Não há como ser de outro modo quando, para além das óbvias, consensuais e que não necessitam escrever-se, leis são criadas a granel com a proscrição de atos quaisquer e têm confiada sua observação ou aplicação a quem faz a vida com descobrir e castigar quem as descumpra. Um mundo ordeiro é deserto em que não sobreviverão os oficiais das 'Instituições', assim como um mundo sadio é o inferno de medicina e farmácia assim como as compreendemos: como o crime para quem o caça e pune, a doença é perspectiva de riqueza para quem a cura, enquanto cura e sem garantir que curará.

Diz-se que o viés acentuadamente profilático da medicina chinesa tradicional se deve a que na China antiga só se remuneravam os médicos enquanto não houvesse doentes entre os indivíduos sob seus cuidados. Inspirados nesse modelo, nada impede de imaginarmos 'Instituições' resistentes a nossa índole instável, cujos salários só vigoram se no Estado há ordem perfeita, a felicidade da ausência de coerções.

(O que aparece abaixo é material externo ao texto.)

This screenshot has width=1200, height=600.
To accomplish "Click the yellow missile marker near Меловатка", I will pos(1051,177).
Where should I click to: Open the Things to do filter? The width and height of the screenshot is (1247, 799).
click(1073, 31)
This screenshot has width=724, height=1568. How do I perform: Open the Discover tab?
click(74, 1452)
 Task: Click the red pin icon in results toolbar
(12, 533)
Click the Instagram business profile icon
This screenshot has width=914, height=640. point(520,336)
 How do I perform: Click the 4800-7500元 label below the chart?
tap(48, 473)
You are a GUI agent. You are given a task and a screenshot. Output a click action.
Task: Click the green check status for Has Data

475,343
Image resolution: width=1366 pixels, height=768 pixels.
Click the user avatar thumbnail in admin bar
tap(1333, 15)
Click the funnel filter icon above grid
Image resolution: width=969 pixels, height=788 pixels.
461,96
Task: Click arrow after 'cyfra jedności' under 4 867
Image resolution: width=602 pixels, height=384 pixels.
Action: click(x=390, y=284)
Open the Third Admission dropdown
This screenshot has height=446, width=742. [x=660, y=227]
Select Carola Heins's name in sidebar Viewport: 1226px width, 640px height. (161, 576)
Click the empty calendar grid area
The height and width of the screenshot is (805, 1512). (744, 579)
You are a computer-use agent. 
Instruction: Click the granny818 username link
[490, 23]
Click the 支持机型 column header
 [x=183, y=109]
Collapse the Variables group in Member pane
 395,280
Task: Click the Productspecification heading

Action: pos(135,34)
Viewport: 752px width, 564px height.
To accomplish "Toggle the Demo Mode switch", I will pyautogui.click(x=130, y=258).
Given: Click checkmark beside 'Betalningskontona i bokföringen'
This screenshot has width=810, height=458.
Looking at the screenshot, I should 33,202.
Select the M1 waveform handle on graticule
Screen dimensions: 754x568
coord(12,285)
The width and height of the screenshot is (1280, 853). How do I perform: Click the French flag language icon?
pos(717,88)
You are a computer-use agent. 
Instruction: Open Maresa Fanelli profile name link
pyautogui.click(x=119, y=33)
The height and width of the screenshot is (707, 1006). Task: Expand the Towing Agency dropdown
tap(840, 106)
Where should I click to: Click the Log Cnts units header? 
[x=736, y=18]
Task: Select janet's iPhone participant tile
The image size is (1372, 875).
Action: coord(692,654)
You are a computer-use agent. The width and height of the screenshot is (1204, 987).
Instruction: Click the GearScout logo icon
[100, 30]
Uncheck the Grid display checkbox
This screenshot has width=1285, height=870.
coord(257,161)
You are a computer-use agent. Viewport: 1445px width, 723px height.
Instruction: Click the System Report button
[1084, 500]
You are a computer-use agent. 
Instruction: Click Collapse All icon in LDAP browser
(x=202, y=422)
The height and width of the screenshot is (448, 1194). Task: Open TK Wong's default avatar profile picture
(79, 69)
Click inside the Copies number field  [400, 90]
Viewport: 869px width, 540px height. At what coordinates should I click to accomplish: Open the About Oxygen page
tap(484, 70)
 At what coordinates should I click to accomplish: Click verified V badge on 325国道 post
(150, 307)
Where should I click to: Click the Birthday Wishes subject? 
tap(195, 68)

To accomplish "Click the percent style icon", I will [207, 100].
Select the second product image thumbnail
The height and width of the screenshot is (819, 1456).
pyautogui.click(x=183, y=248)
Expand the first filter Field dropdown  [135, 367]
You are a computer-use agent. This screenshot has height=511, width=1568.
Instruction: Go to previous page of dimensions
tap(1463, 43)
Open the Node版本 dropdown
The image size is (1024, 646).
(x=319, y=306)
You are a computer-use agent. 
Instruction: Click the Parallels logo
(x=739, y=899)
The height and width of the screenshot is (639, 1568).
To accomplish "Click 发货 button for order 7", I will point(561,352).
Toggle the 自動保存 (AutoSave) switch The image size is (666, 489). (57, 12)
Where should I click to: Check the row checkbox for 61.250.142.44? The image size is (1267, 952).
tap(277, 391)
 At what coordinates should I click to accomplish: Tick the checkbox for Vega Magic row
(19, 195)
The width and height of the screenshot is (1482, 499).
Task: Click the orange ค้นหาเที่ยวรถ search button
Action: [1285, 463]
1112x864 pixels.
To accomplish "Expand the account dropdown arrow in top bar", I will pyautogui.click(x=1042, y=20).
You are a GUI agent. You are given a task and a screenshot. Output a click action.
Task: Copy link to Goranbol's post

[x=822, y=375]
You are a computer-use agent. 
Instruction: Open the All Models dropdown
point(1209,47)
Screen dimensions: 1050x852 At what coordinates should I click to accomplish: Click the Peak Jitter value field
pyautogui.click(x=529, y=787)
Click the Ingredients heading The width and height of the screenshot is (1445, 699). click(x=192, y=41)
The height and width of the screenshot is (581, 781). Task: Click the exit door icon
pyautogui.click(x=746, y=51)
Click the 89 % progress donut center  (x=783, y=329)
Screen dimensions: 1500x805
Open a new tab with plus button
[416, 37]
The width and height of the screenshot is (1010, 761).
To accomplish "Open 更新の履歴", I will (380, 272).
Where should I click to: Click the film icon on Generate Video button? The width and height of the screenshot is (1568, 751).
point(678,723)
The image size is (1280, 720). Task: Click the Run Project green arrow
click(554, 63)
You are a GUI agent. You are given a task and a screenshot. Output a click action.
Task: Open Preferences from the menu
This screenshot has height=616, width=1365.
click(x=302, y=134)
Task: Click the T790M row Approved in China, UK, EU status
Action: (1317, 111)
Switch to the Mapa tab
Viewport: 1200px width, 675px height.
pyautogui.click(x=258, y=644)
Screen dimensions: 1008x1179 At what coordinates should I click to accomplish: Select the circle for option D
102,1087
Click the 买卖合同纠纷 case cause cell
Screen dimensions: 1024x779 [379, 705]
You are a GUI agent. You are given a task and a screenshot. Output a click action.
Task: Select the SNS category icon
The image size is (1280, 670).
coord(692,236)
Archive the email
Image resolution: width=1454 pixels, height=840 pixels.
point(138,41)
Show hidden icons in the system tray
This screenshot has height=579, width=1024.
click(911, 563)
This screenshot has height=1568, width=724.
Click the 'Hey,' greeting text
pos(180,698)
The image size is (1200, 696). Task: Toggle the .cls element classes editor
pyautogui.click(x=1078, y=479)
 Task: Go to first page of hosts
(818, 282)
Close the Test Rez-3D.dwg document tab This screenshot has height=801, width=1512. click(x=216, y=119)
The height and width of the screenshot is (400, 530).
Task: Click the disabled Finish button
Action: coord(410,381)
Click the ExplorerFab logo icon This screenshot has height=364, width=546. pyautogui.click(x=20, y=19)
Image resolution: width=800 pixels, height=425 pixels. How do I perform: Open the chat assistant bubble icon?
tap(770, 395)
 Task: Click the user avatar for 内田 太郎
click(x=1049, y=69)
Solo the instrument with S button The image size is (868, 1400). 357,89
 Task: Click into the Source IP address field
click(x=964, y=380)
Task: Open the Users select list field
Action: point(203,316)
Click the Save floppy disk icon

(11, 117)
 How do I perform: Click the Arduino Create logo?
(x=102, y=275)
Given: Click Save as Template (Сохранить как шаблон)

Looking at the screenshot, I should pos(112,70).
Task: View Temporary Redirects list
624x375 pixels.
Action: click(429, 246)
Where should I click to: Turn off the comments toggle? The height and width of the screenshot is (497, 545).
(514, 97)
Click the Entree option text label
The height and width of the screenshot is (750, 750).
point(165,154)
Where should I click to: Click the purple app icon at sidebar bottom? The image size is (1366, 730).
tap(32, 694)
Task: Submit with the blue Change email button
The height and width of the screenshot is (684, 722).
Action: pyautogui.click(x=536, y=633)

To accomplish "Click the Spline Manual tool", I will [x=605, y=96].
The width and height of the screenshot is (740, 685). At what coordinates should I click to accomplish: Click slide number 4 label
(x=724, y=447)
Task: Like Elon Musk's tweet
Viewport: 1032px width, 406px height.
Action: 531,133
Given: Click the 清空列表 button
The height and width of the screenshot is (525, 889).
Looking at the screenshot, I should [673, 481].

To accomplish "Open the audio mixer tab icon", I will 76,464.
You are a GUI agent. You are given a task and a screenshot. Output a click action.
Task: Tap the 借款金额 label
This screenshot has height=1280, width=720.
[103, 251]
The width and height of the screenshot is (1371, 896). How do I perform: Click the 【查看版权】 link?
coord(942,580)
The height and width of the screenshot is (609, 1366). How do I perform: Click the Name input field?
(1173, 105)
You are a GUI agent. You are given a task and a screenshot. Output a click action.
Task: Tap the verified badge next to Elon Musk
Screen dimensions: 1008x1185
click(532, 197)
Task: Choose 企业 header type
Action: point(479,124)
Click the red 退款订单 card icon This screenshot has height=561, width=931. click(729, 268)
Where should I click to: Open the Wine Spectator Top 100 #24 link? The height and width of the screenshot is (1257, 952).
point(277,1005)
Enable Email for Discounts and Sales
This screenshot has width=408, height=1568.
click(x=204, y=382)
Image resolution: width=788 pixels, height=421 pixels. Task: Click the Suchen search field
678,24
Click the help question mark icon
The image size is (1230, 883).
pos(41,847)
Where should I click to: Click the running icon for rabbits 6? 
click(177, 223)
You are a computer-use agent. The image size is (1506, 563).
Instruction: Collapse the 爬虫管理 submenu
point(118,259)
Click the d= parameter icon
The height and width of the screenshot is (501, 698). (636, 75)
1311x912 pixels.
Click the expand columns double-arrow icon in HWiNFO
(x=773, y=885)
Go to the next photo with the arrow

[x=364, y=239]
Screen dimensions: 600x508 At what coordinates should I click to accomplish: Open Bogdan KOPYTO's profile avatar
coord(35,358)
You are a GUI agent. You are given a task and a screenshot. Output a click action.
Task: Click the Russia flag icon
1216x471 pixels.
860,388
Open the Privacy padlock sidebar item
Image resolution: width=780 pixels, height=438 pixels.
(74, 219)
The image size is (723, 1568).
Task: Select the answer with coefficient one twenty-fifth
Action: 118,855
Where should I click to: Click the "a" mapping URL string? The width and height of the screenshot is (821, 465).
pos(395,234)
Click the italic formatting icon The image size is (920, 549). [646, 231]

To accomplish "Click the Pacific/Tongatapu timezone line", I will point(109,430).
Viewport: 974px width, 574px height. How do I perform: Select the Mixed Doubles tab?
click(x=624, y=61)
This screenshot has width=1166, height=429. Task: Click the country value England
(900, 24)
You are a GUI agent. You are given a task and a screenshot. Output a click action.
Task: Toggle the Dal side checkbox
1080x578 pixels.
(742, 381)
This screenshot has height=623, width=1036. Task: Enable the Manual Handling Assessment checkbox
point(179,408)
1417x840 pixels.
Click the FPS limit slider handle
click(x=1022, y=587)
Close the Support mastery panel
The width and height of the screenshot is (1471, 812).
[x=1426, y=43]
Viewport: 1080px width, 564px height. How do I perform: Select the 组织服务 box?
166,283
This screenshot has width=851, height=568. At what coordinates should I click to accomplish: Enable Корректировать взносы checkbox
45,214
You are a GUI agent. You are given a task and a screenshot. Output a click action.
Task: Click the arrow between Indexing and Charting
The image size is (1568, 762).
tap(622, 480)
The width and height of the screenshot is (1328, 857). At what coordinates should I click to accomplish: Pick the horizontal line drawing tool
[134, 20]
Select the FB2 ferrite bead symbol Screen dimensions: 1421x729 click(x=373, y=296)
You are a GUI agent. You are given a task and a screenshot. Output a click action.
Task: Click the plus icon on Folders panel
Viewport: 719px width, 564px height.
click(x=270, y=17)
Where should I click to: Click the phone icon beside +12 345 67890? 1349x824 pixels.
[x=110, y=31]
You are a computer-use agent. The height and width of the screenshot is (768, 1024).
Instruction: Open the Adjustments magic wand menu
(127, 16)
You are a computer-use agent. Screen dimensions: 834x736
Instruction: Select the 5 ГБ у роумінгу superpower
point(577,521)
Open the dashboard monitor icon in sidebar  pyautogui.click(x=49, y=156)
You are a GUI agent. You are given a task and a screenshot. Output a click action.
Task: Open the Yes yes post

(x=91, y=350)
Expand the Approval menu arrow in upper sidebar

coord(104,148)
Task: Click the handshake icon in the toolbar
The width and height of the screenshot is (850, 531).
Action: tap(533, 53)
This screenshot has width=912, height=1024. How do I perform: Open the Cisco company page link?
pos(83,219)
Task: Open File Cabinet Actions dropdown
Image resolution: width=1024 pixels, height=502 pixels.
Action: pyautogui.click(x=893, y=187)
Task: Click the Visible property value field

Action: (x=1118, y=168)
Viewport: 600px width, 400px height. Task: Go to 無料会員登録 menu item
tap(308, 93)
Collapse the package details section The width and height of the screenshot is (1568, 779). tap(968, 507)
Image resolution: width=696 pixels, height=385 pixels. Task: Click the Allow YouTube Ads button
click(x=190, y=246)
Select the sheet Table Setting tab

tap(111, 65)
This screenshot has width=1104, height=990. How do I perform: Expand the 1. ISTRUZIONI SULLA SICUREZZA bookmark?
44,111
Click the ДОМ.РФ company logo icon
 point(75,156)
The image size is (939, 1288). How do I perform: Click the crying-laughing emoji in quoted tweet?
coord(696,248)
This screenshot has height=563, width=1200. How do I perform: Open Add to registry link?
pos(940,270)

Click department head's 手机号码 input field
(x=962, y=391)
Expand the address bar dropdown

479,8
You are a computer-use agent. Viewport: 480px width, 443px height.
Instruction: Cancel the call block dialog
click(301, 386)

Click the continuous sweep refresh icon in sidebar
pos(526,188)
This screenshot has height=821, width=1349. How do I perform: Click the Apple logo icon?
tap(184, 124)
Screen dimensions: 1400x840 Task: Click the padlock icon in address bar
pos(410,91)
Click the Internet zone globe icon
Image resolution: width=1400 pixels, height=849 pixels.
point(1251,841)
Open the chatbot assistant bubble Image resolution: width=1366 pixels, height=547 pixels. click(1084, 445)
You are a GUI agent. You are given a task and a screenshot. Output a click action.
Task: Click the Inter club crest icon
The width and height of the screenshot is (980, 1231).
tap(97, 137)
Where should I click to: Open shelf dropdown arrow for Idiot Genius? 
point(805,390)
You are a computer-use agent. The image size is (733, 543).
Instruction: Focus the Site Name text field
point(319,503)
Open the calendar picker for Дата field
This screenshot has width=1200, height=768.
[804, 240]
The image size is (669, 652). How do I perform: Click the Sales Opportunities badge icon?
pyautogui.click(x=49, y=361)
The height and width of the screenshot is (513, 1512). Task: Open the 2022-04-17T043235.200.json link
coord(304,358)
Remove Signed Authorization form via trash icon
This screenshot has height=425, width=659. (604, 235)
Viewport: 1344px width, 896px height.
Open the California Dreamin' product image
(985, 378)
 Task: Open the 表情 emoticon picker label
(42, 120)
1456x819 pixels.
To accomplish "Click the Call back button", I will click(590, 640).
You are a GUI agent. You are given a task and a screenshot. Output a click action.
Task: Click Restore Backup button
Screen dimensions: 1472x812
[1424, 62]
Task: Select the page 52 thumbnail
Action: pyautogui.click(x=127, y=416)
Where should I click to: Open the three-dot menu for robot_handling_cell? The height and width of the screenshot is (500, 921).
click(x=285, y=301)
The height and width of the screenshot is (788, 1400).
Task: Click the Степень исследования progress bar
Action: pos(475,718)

Nessas circunstâncias é possível que legisladores, magistrados, polícias e demais servidores 'institucionais' se tornassem investigadores incansáveis do bem-estar, cientistas sociais capazes de identificar as causas de malfeitos, mais do que sua provável ou iminente ocorrência, e de conceber maneiras de contê-las pacificamente, antes de se tornarem eficientes.